Please note that the good stuff is in the entries for June 13 and June 14 that are now available. Lotsa pictures there, none here. Today was nowhere near as action-packed. And if you want great photographs, what're you doing here? Check out The Sole Proprietor or Late Night Snacks (best cat photography anywhere).




I've started picking up the Press Democrat (Santa Rosa's hometown paper) on my daily errand run to the post office and beyond. I'd been getting Mom's old papers, but I was usually at least two or three days late catching up on the local news. Sometimes it would drag on to a week or more, and by that time all I wanted to read was the comics, the obituaries, and the letters to the editor. (The latter two just to check for familiar names, including my own.)

With that lead-in, you'd probably think I have something cogent and perceptive to say about a critical Sonoma County issue. But I'm having a hard time wrapping my mind around the big deal problem of Southern California pests threatening our vineyards. I know it's important, and the fact that it's important emphasizes the agricultural nature of the area.
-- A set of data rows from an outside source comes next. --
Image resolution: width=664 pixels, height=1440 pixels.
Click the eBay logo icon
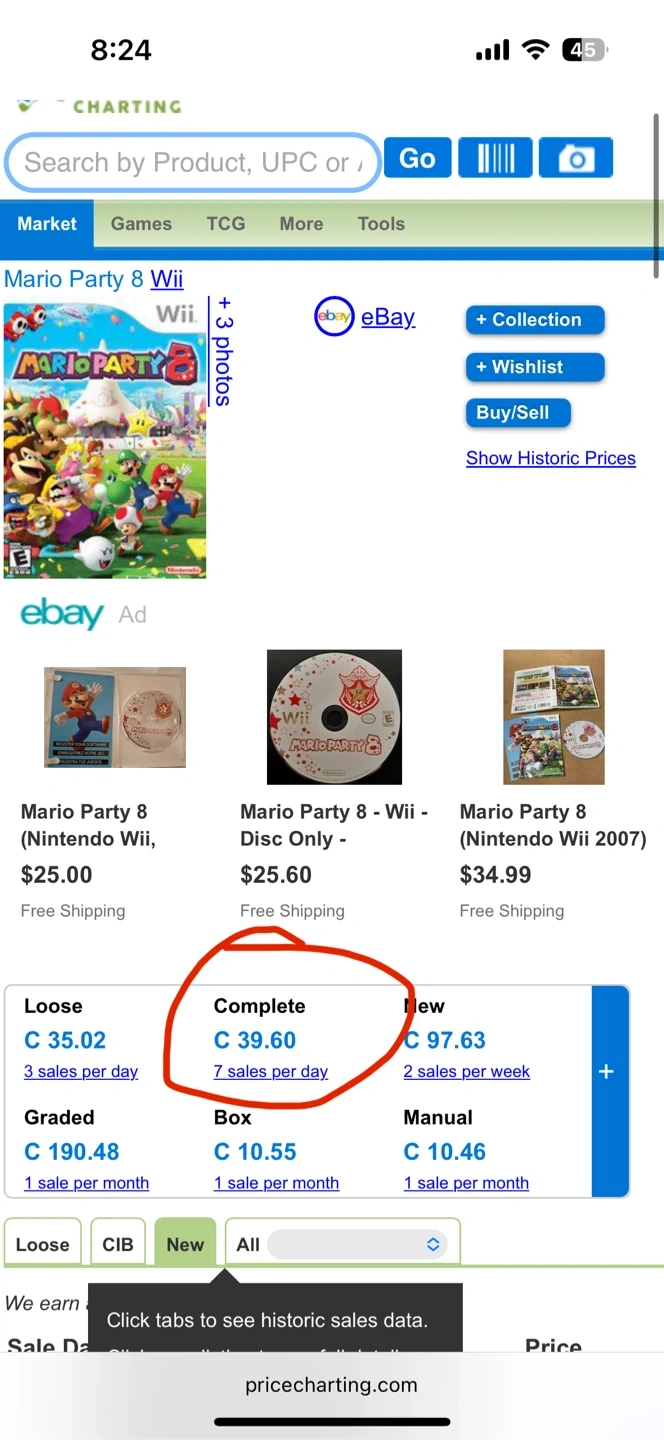point(333,317)
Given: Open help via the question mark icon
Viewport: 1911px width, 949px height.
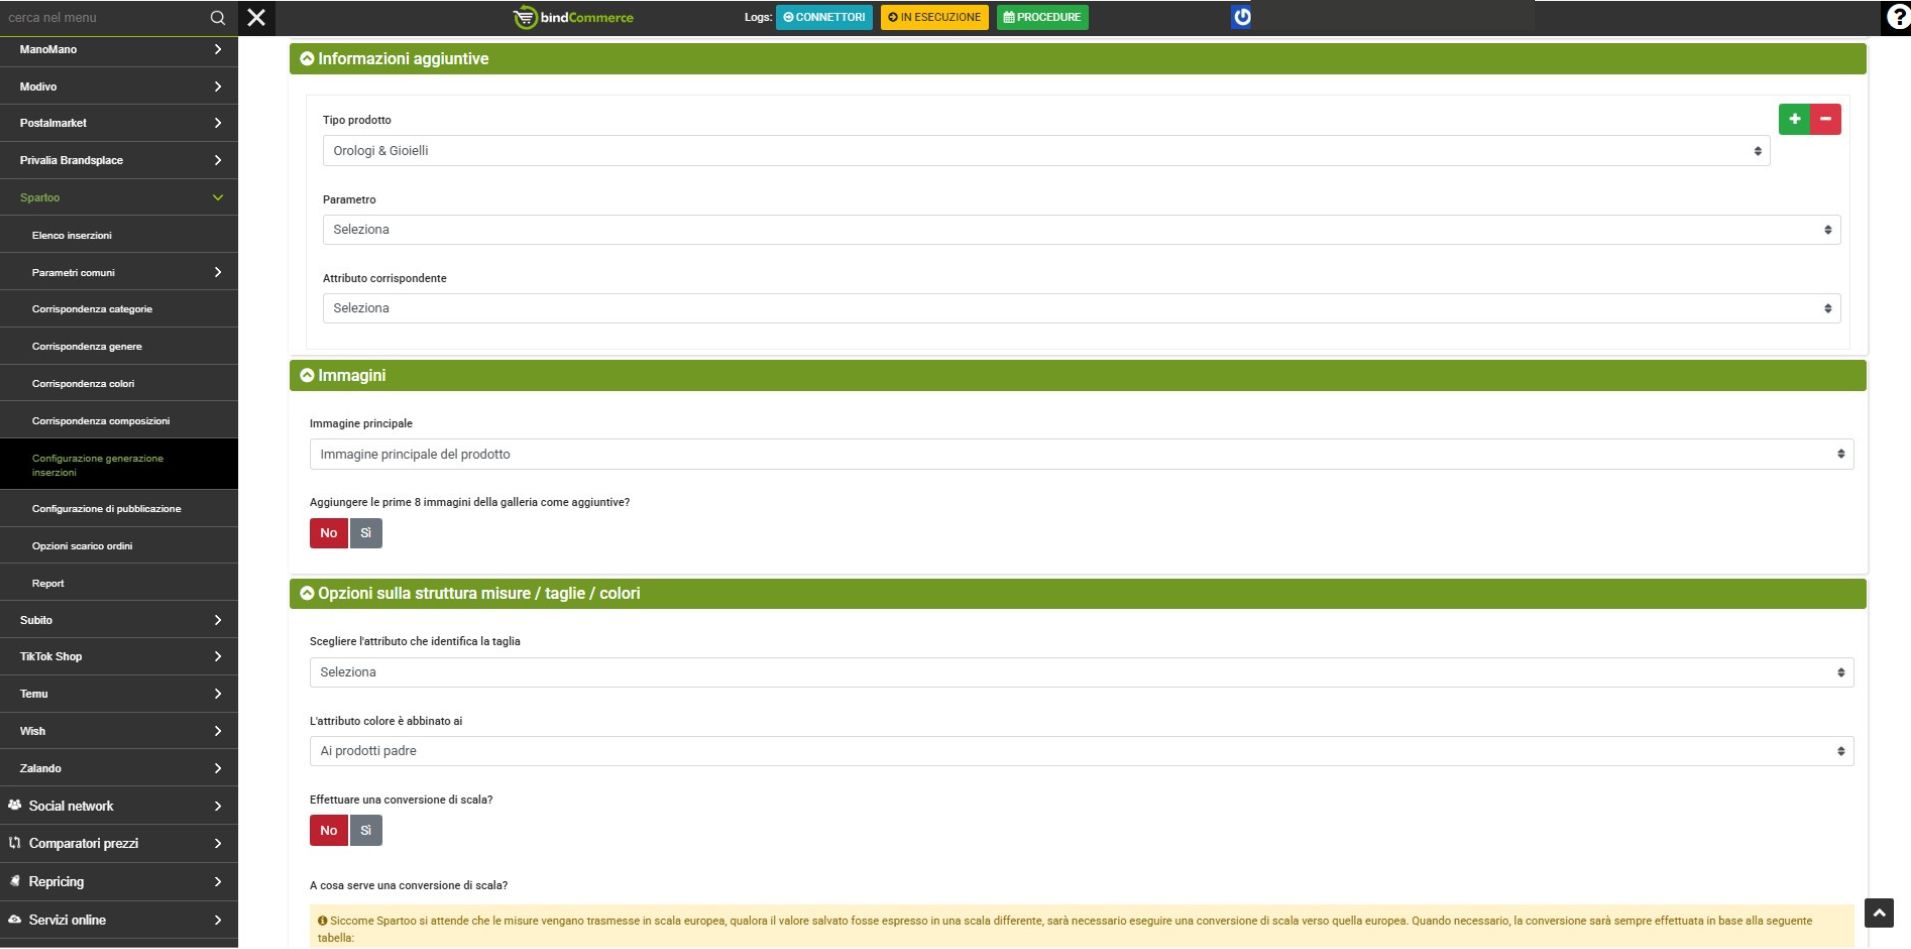Looking at the screenshot, I should click(x=1896, y=17).

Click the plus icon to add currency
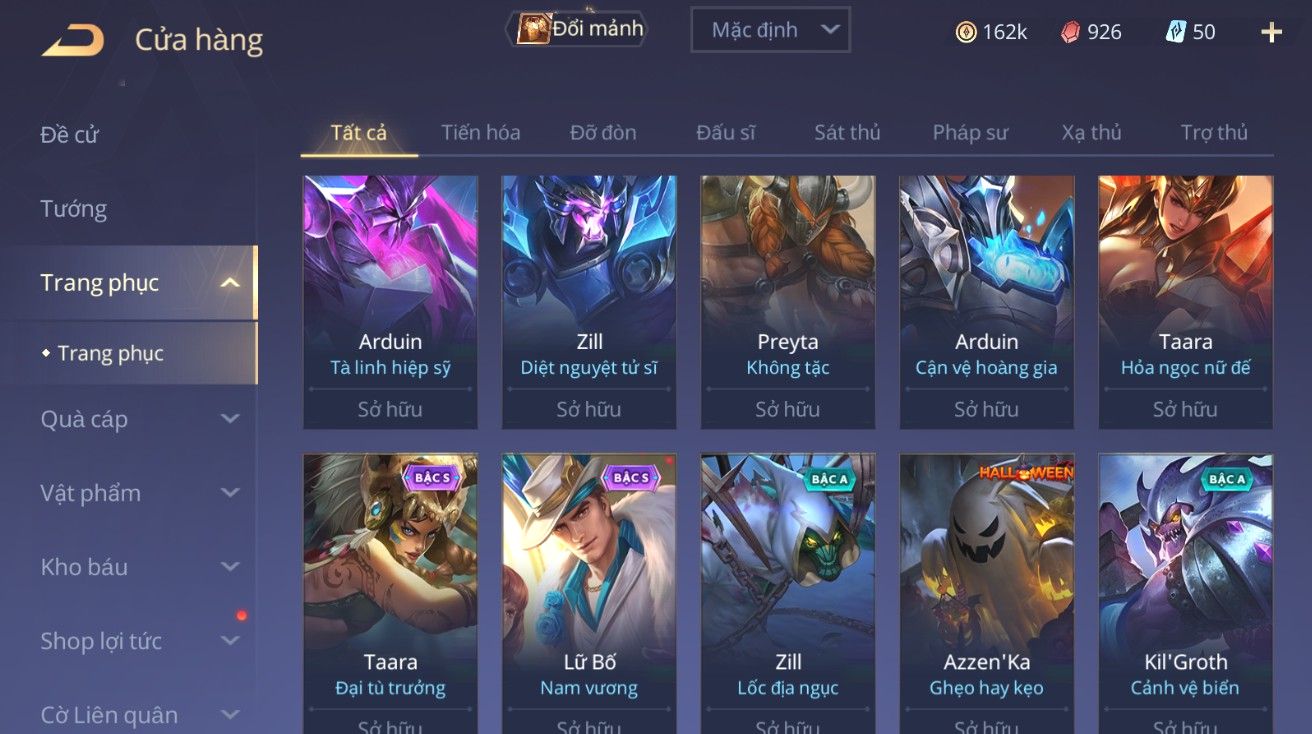pos(1271,32)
There' s a lot of political clout out in the fields, and the debate is over something that hasn't even happened yet. None of the glassy-winged sharpshooters has been found in the county, and yet Sebastopol has already passed a resolution against the spraying of pesticides, which no one has officially proposed yet.

So environmentalists accuse grape growers of overreacting to a nonexistent threat, and placing financial interests above public health. Nothing new there. Farmers accuse conservationists of overstating the threat of the chemicals and minimizing the impact of the insects on the economy. Same old story.

Well, this is just the kind of dilemma that I usually find myself planted firmly on both sides of. It's a curse to be able to poke and peer all around an issue, and yet not to have a clue how to resolve it.

But shouldn't people's health be protected, even at the expense of the grapes? Shouldn't there be some research into solving the problem without spreading poison into the air? Aren't we getting ahead of ourselves, since none of these insects has been identified in the North Bay? And why don't we wait and see how things work in Riverside, where they're already madly spraying away at pests that actually exist?

Not that I have an opinion or anything.




As with many problems, the perception that things have moved to a crisis level, and the sense that something has to be done, are more important factors than a rational analysis of the situation and a dispassionate examination of alternatives. Politics is dominated by this need for those in authority to give off an aura of activity.

I remember my first job in retail. Fresh out of college with my unmarketable English degree, I begged and whined my way into a position at a small family shoe store. I thought I had to keep moving all the time, like a fish swimming to stay alive, so you'd never find me at work without a dust rag in my hand. I polished the shine off every display shoe in the store, and I made the glass shelves sparkle. When I wasn't dusting I was sweeping - the stockroom, the selling floor, the sidewalk. I even cleaned toilets, which I rarely do in the privacy of my own bathroom.

Eventually my kindly old boss pointed out that there was nothing to be gained by keeping busy for its own sake. If there's nothing to do, don't do it, he told me. Time is better spent stepping back and looking at the displays, to try to improve them, even if you conclude that they're better left alone.

If only politicians would allow themselves to see things this way, problems might actually get solved, instead of just being restructured and reformatted for the next crew to have to deal with (starting over because the current regime did nothing but disguise the problem by dressing it in clothes that only made it look as if it were being solved).

Making an effort to understand an issue might lead to progress and resolution. But stepping back and thinking it over doesn't sell well. It looks too much like doing nothing, and it can push a result - any result - further off into the future. It's better to stir things up, even if it only makes it murkier. At least no one can say you didn't do anything.




So what CDs did I listen to today? Matchbox Twenty, Joni Mitchell and Crosby, Stills, Nash & Young. For some reason they were on my mind.